Obama takes the United States in a new direction
-- From the founding of the United States, certain principles have been maintained regardless of the party or individual in power. Now the president and his party are moving in a new direction – one which seems antithetical to previous principles.

A nation of laws. From its beginning, the United States has been a nation of laws and ruled by the laws not by individuals. Our heritage, going back to the signing of the Magna Carta in 1215, established that the ruler (King John, in 1215) was subject to laws himself – in spite of being king – and had to conform to the laws of the land. The people set forth the laws for the king (which over the years evolved to our constitution and the presidency) which restricted the king’s rights.

It is essential, the Constitution Framers felt, to subject the chief executive and the Congress to an overarching compendium of laws. It is the primary function of the chief executive not to make laws but to enforce them. And when the chief executive takes it on his own initiative to change laws or to not enforce laws, he is violating the Constitution.

Signing statements. Kings and presidents like to use power to lead – even powers expressly denied them.
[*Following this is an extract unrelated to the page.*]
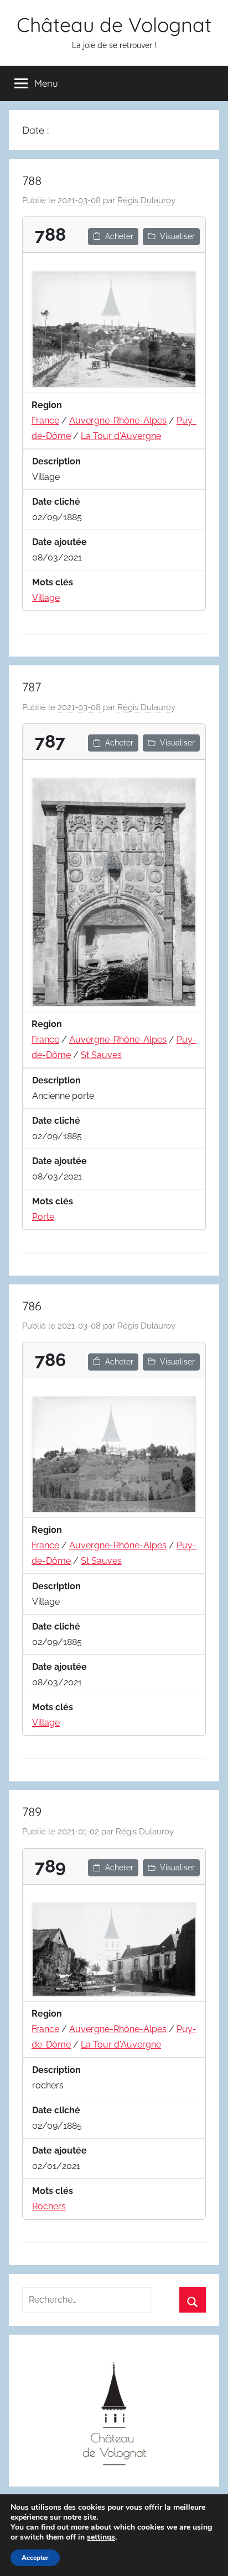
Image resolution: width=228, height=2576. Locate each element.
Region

King John, shortly after being forced to sign the Magna Carta began a campaign to subvert it and might have been successful had not his untimely death intervened and his more malleable teenage son inherited the crown.
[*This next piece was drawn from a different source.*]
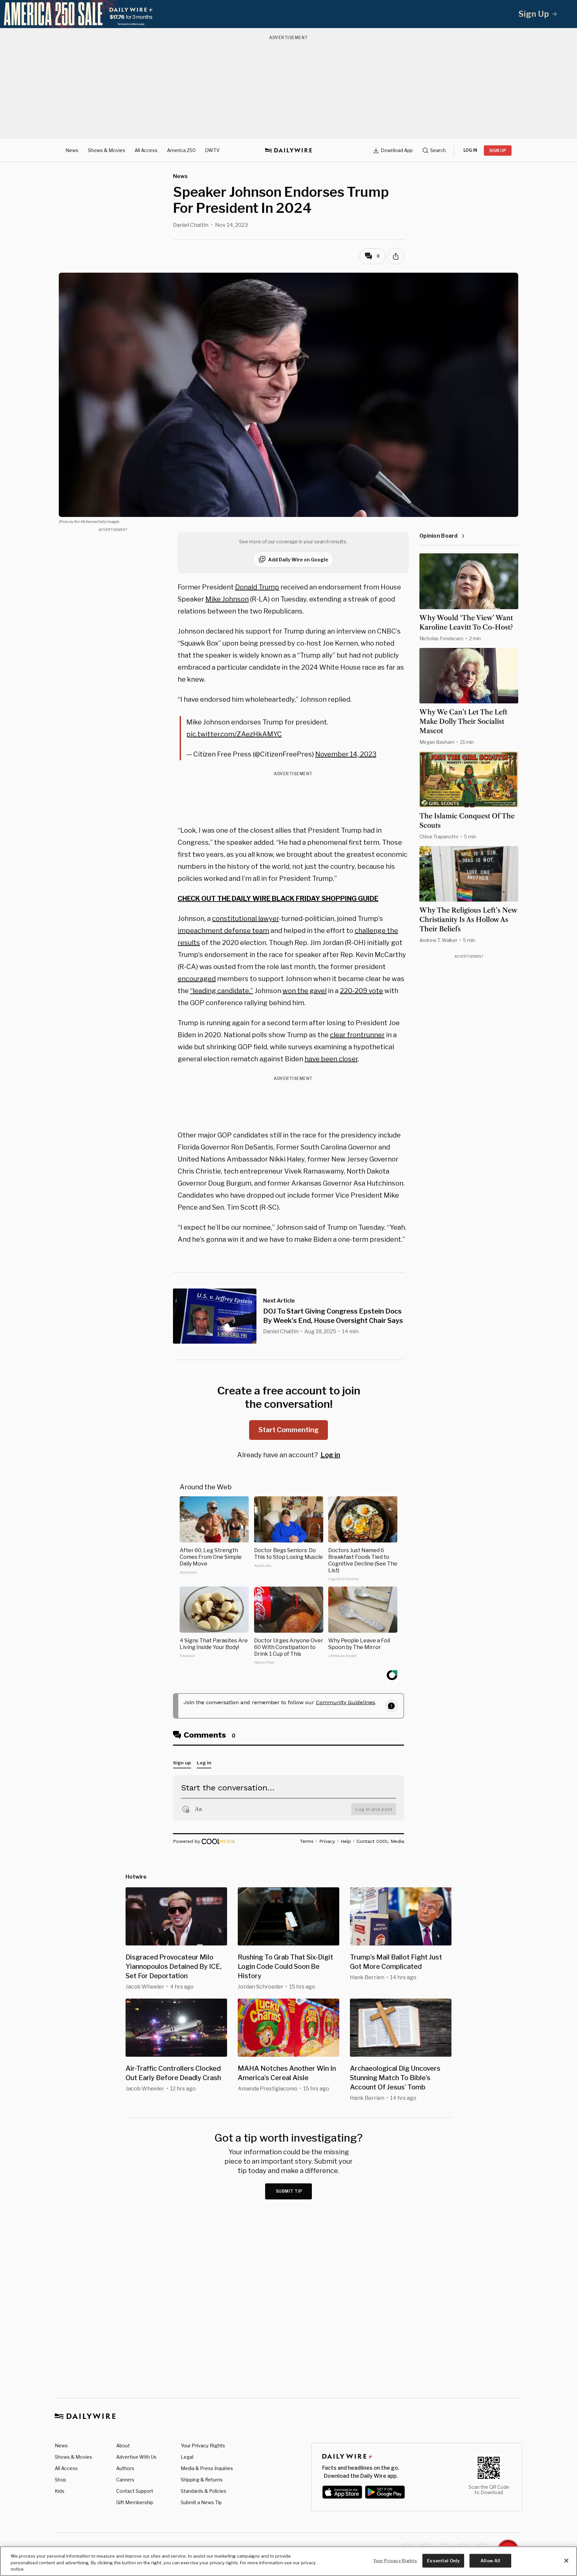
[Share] (395, 256)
There is a tendency that those who have achieved the pinnacle of power will use that power and even try to extend it. To that end, presidents since James Monroe have used the presidential signing statement. The presidential signing statement is text that the president adds to an act of Congress that accompanies the presidential signature. Sometimes the signing statement is political ballyhoo but other times it is used by the president to give himself the power to ignore certain sections of laws they consider unconstitutional (or may not like). The signing statement was a rare vehicle until the Ronald Reagan presidency and since then has become popular in his and in subsequent administrations.

Obama, since taking office, has used the signing statement with less frequency to date than President George W. Bush. Still, Obama has used it some 20+ times in spite of the fact that he stated during his campaign that he would avoid its use (that may be ascribed to the growing maturity of an individual from when he runs for office and when he achieves it).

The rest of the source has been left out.